_Task instructions:_ Arrange the lines below as a Markdown table with two columns, Row and Line, numbering each row and leaving out blank lines.

## start Exercise inputs

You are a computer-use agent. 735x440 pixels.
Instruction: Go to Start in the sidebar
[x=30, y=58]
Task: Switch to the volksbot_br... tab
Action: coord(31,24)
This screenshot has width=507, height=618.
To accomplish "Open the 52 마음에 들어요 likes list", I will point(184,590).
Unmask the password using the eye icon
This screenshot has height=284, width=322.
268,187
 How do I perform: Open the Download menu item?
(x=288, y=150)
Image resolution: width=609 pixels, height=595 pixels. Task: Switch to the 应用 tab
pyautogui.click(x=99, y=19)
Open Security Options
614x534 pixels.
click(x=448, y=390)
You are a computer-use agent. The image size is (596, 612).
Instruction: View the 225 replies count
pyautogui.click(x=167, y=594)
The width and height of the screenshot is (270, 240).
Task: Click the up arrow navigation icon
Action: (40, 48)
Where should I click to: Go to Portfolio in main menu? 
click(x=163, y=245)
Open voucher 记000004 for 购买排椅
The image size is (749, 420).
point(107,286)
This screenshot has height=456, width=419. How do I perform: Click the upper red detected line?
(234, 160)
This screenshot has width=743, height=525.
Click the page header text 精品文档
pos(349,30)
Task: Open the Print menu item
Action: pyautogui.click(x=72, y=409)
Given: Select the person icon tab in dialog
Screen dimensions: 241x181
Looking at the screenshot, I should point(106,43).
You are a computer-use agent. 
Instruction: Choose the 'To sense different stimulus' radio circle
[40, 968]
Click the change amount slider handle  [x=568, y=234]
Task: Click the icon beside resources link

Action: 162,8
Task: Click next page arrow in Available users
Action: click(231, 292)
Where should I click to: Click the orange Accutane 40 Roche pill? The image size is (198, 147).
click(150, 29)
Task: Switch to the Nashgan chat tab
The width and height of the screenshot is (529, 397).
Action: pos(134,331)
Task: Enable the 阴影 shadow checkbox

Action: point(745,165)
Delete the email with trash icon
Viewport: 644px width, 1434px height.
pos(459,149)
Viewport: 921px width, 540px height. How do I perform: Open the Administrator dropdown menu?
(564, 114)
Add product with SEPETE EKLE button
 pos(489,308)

## end Exercise inputs

_Task response:_
| Row | Line |
|---|---|
| 1 | You are a computer-use agent. 735x440 pixels. |
| 2 | Instruction: Go to Start in the sidebar |
| 3 | [x=30, y=58] |
| 4 | Task: Switch to the volksbot_br... tab |
| 5 | Action: coord(31,24) |
| 6 | This screenshot has width=507, height=618. |
| 7 | To accomplish "Open the 52 마음에 들어요 likes list", I will point(184,590). |
| 8 | Unmask the password using the eye icon |
| 9 | This screenshot has height=284, width=322. |
| 10 | 268,187 |
| 11 |  How do I perform: Open the Download menu item? |
| 12 | (x=288, y=150) |
| 13 | Image resolution: width=609 pixels, height=595 pixels. Task: Switch to the 应用 tab |
| 14 | pyautogui.click(x=99, y=19) |
| 15 | Open Security Options |
| 16 | 614x534 pixels. |
| 17 | click(x=448, y=390) |
| 18 | You are a computer-use agent. The image size is (596, 612). |
| 19 | Instruction: View the 225 replies count |
| 20 | pyautogui.click(x=167, y=594) |
| 21 | The width and height of the screenshot is (270, 240). |
| 22 | Task: Click the up arrow navigation icon |
| 23 | Action: (40, 48) |
| 24 | Where should I click to: Go to Portfolio in main menu?  |
| 25 | click(x=163, y=245) |
| 26 | Open voucher 记000004 for 购买排椅 |
| 27 | The image size is (749, 420). |
| 28 | point(107,286) |
| 29 | This screenshot has height=456, width=419. How do I perform: Click the upper red detected line? |
| 30 | (234, 160) |
| 31 | This screenshot has width=743, height=525. |
| 32 | Click the page header text 精品文档 |
| 33 | pos(349,30) |
| 34 | Task: Open the Print menu item |
| 35 | Action: pyautogui.click(x=72, y=409) |
| 36 | Given: Select the person icon tab in dialog |
| 37 | Screen dimensions: 241x181 |
| 38 | Looking at the screenshot, I should point(106,43). |
| 39 | You are a computer-use agent.  |
| 40 | Instruction: Choose the 'To sense different stimulus' radio circle |
| 41 | [40, 968] |
| 42 | Click the change amount slider handle  [x=568, y=234] |
| 43 | Task: Click the icon beside resources link |
| 44 | Action: 162,8 |
| 45 | Task: Click next page arrow in Available users |
| 46 | Action: click(231, 292) |
| 47 | Where should I click to: Click the orange Accutane 40 Roche pill? The image size is (198, 147). |
| 48 | click(150, 29) |
| 49 | Task: Switch to the Nashgan chat tab |
| 50 | The width and height of the screenshot is (529, 397). |
| 51 | Action: pos(134,331) |
| 52 | Task: Enable the 阴影 shadow checkbox |
| 53 | Action: point(745,165) |
| 54 | Delete the email with trash icon |
| 55 | Viewport: 644px width, 1434px height. |
| 56 | pos(459,149) |
| 57 | Viewport: 921px width, 540px height. How do I perform: Open the Administrator dropdown menu? |
| 58 | (564, 114) |
| 59 | Add product with SEPETE EKLE button |
| 60 |  pos(489,308) |